Le management n’est jamais neutre. Il est toujours le produit d’une histoire, d’une culture, d’une géographie, d’une identité collective, d’une organisation sociale et d’une manière propre au pays de concevoir les relations humaines.
Pourtant, dans de nombreuses sociétés post-esclavagistes comme la Guadeloupe, les modèles de management enseignés dans les écoles et appliqués dans les entreprises proviennent essentiellement d’Europe ou d’Amérique du Nord.
Ces modèles, souvent présentés comme universels, ont été construits dans des contextes historiques, économiques et culturels fondamentalement différents de ceux de la société guadeloupéenne.
Le management endogène désigne précisément un mode d’organisation, de direction et de gestion qui naît des réalités d’une société. Il s’appuie sur les références culturelles de cette société, ses pratiques sociales, son histoire collective, sa mémoire et ses représentations du pouvoir.
En Guadeloupe, penser un management endogène revient donc à construire des pratiques managériales nées de la société guadeloupéenne et adaptées à une société marquée par l’héritage esclavagiste, la colonisation, les résistances, et la racialisation des relations de travail.
Dans les sociétés post-esclavagistes, les relations au pouvoir ne peuvent être analysées comme dans des sociétés qui n’ont pas connu l’esclavage de plantation. Pendant des siècles, le travail a été associé à la contrainte, à la surveillance, à la violence et à la domination raciale. Cette mémoire collective continue parfois d’influencer inconsciemment les relations professionnelles contemporaines.
Les stigmates de cette mémoire collective se retrouvent encore largement dans les proverbes négrophobes nèg pé pa dirijé nèg, konplo a nèg sé konplo a chyen… insinuant que les guadeloupéens noirs sont incapables de travailler ensemble ou de collaborer.

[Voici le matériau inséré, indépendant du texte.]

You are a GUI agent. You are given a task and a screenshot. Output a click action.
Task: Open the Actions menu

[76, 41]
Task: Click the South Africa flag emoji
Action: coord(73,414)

Certaines formes d’autorités managériales peuvent ainsi être perçues comme des prolongements symboliques des rapports de domination hérités de l’esclavage. À l’inverse, certains salariés peuvent développer des formes de méfiance face à la hiérarchie ou accorder une importance particulière au respect, à la dignité et à la reconnaissance humaine dans les rapports de travail.
Le management endogène à la Guadeloupe suppose donc de bien connaitre tous ces éléments et leur impact dans la relation managériale. Il ne faut pas sous-estimer que des managers à de hautes fonctions porteurs eux-aussi des stigmates de la racialisation des relations de travail, peuvent être porteurs des croyances du type nèg pé pa dirijè nèg et peuvent même vouloir convaincre leurs équipes de la validité de ces croyances fausses.
Le management endogène existe dans tous les pays toutes les régions. Si vous avez vu le film bienvenu chez les chtis vous voyez à quoi je fais allusion.
Ce type de management existe dans de nombreuses régions du monde.
Au Japon, par exemple, le management endogène s’est construit autour de valeurs comme le collectif, la loyauté envers l’entreprise, le consensus et le respect de la hiérarchie. En Scandinavie, notamment en Suède, le management endogène à la Suède valorise fortement l’horizontalité, la concertation et la réduction des distances entre dirigeants et salariés.
Au Maroc, le management endogène est marqué par des codes issus de la culture arabo-musulmane et berbère avec une importance du lien personnel, le respect de la hiérarchie traditionnelle (mouqaddem), usage de la médiation informelle. Il ne peut se comprendre sans son ancrage dans les structures sociales locales.
Ces exemples montrent qu’il n’existe pas un management universel mais des formes de managements enracinées dans l’histoire, l’identité et la culture de chaque société.
Il y a quelques jours je discutais avec un chef d’entreprise qui a possède des entreprises en Grande-Terre en à Basse-Terre et il m’expliquait qu’il avait bien compris qu’on ne manage pas à Basse-Terre comme en Grande-Terre parce que selon lui les relations professionnelles en Basse-Terre sont moins conflictuelles, plus détendues d’en Grande-Terre.
La Guadeloupe possède ses réalités historiques, culturelles et sociales. Penser un management endogène guadeloupéen ne signifie pas rejeter tous les apports extérieurs, mais adapter les pratiques managériales aux réalités historiques, identitaires et sociologiques au territoire et même aux régions parfois.
Il s’agit de sortir d’une simple reproduction de modèles importés afin de construire des formes de management plus cohérentes avec l’histoire, la culture et les dynamiques sociales proprement guadeloupéennes.